"This would inevitably lead to an exodus of these highly qualified jobs"

SIGNER Markus 01

Markus Signer
Head of Intermediaries Switzerland at Pictet Asset Management and Equity Partner

Markus Signer is Head of Intermediaries Switzerland at Pictet Asset Management and Equity Partner. Signer has been with Pictet Asset Management for over 20 years. The economist and lawyer previously worked for eight years at Intrag, the former investment company of the Union Bank of Switzerland (today UBS), for which he also worked in Luxembourg and Italy.


Mr. Signer, you have been working in Swiss asset management for your entire career - almost three decades. What have been the biggest upheavals for the asset management industry during this time?

Three developments come to mind. The first and most important big bang was certainly the opening of the distribution channels with the introduction of an open fund architecture. This happened in Switzerland in 1998 and was the actual birth of today's distribution business. Other formative developments were the shift from retrocession-based distribution to an advisory model and the strong growth of indexed investments. The last two upheavals led to a fitness cure for the industry and forced asset managers to focus on their strengths. Looking back, it can be said that not only the clients but also the industry benefited and still benefits from these developments. Swiss asset management had to increase its quality and today stands very strong in international comparison.

Do you miss what is called "the good old days"?

No, there are no "good old days". Asset management is a very international and transparent business with low entry barriers and therefore extremely competitive. The developments I mentioned have always been challenges and at the same time opportunities. It is important to remain vigilant and agile. Pictet Asset Management has been able to continuously expand its assets under management and gain market share. From this point of view, the present has always been and still is the best time for us.

Pictet, actually a private bank, has become one of the top Swiss asset managers: What were the main factors that made this possible?

Independence from the private bank and entrepreneurial freedom. We built Pictet Asset Management as an independent company from the very beginning. Our goal was to acquire external clients and to achieve our own economic raison d'être as quickly as possible. This can only be achieved by providing the services that clients need and doing so with above-average quality.

Is it correct to say that wealth management can benefit in terms of investment competence if asset management also takes place in-house?

I think so. Asset managers have a very disciplined and process-oriented investment style, where strategic goals are more important than tactical ones. This culture can definitely enrich and complement the investment expertise in wealth management. Moreover, the private bank has access to all our capabilities and uses them if they meet the requirements.We also note that in certain markets, wealth management benefits from the visibility of our thematic funds and potential private banking clients perceive Pictet as an asset manager first.

Nevertheless, private banking and asset management are two different cultures. How do you establish a collaborative style and transfer of know-how?

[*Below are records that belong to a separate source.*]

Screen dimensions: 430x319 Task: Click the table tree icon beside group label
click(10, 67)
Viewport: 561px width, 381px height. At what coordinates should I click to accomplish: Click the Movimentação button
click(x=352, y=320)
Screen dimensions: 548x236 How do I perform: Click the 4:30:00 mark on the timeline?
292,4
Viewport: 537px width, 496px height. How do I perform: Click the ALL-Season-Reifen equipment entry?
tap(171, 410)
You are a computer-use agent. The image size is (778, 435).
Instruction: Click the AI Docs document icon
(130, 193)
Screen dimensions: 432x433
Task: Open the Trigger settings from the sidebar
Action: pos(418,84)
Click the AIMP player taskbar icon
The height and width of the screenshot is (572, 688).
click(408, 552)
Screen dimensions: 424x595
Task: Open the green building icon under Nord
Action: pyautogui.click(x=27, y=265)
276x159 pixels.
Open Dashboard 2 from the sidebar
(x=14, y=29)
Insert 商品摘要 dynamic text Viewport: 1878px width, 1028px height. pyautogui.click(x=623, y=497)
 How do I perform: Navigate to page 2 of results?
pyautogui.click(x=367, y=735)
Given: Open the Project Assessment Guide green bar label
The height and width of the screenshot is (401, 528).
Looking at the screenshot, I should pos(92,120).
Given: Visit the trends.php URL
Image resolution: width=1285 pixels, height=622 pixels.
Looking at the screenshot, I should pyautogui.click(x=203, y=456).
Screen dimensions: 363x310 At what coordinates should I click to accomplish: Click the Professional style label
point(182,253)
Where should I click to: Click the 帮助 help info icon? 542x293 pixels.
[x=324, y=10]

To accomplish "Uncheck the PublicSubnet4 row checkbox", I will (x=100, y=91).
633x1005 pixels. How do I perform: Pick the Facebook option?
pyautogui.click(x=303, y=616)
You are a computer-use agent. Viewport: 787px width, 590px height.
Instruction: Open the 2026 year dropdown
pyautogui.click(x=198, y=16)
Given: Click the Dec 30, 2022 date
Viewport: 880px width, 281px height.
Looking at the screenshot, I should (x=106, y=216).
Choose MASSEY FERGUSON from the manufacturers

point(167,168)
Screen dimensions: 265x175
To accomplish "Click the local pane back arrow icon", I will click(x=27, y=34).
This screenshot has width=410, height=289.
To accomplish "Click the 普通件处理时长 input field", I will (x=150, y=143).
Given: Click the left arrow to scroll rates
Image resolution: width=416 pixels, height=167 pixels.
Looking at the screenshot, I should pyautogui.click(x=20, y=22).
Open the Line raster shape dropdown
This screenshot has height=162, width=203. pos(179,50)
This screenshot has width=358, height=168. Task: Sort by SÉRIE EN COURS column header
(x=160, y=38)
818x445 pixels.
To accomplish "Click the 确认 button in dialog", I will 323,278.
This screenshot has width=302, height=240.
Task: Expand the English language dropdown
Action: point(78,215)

First, we treat our private bank as what it is to us: an extremely important and loyal client. We have a specialised sales team for the private bank, which maintains a regular exchange at all levels and delivers a first-class service. At the macro level, the economists of the two business lines are in regular dialogue. We also allow internal mobility of staff from one business line to the other. This exchange of talent and specialists has increased significantly in recent years and is very enriching for both areas.

Switzerland wants to lead in asset management, but as a small country, access to professionals and talent is limited: How do you manage access to talent at Pictet?

We are an attractive employer with flat hierarchies, a transparent and direct feedback culture and we enable our employees to take responsibility early on and to implement their own investment or business ideas. We promote a strong entrepreneurial culture. In addition, we are flexible with regard to the place of work and, on the investment side, offer workplaces in Zurich, London, Milan, Hong Kong, Singapore and Tokyo in addition to Geneva. In this respect, the talent pool for us is global.

As a production location for asset management, Switzerland still has a lot of upside potential: What prerequisites would still have to be met?

I think Switzerland already has very good location factors with excellent universities and colleges, an open and flexible labour market and a very high quality of life. In addition, Switzerland has both a large institutional and a very large private investor market.However, we must ensure that products managed in Switzerland can also be offered in our sales markets, i.e. in Europe and Asia. The delegation of portfolio management to Switzerland must remain possible for funds and institutional clients domiciled abroad. Otherwise, this would inevitably lead to an exodus of these highly qualified jobs from Switzerland.

Pictet focused on sustainability very early on with its water fund: What was the trigger at that time to occupy the topic?

Pictet Asset Management was already managing portfolios with sustainability criteria in the 1990s. In this respect, the launch of the water fund was merely the implementation of the sustainability idea in a theme fund. The fundamental importance of water as a raw material, combined with its increasing scarcity, were decisive factors. The idea came from an analyst at the private bank who managed a corresponding strategy for clients. Today, this employee heads the very successful thematic fund division at Pictet Asset Management.

How do you live sustainability yourself?

Mindfully, but without fanaticism. I pay attention to my carbon footprint and prefer public transport. I drive considerably less than 10,000 km a year. As a hobby chef and restaurant guest, I pay attention to seasonal and local products from sustainable production.